Future Directions and Emerging Innovations

Improved and Targeted Delivery Systems

Current LNP formulations possess limited tissue-targeting specificity. Selective organ targeting (SORT) strategies involve manipulation of the lipid composition to redirect LNP biodistribution toward the lung, spleen, and lymph nodes. Selective pulmonary delivery via inhaled mRNA-LNP formulations could enable direct mucosal immune induction in the respiratory tract, potentially conferring more durable protection against respiratory pathogens. Engineered extracellular vesicles (EVs) and exosome-based delivery systems are being explored as biomimetic alternatives [14,48].

Artificial Intelligence-Driven Vaccine Design

Integration of artificial intelligence (AI) and machine learning (ML) in mRNA vaccine development is accelerating innovation across multiple design dimensions. ML algorithms including artificial neural networks (ANNs), gradient-boosted trees, and deep learning architectures are being applied to optimise mRNA secondary structures, predict codon optimisation outcomes, identify stability-conferring sequence variants, and design ionisable lipids with enhanced delivery efficiency. AI-guided platforms such as AGILE have demonstrated the ability to screen thousands of lipid candidates in silico, experimentally validate top-ranked hits, and iteratively refine lipid libraries [14].

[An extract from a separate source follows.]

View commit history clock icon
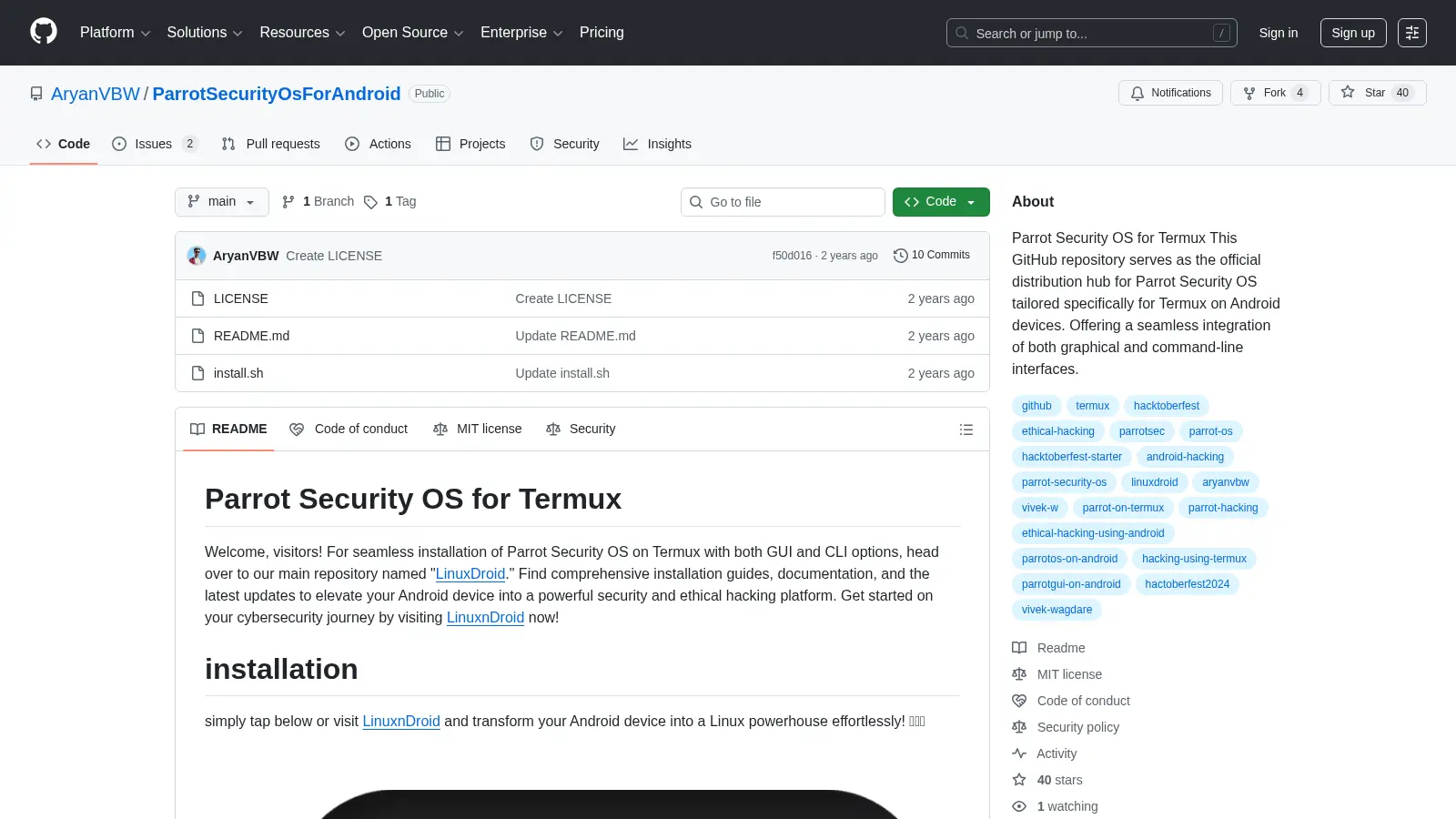 click(x=900, y=256)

Multivalent mRNA Vaccines and Cancer Immunotherapy Advances

The dose-flexible, scalable nature of the mRNA platform makes it suited for multivalent vaccines encoding antigens from multiple pathogens within a single formulation. Combination nucleoside-modified mRNA influenza vaccines encoding antigens from 20 different subtypes have demonstrated broad immune coverage without significant immunodominance hierarchies in preclinical studies, representing a potential pathway to universal influenza vaccines [10,52].

 Figure 13. Scheme for multiple dendritic cell (DC)-based mRNA cancer vaccine strategy. Tumour-specific neoantigen mRNA is loaded onto combined myeloid DC (mDC) and plasmacytoid DC (pDC), activating MHC I/II pathways, co-stimulatory molecules, and cytokine secretion to elicit specific CD8+ cytotoxic T cell and antibody responses against tumour cells.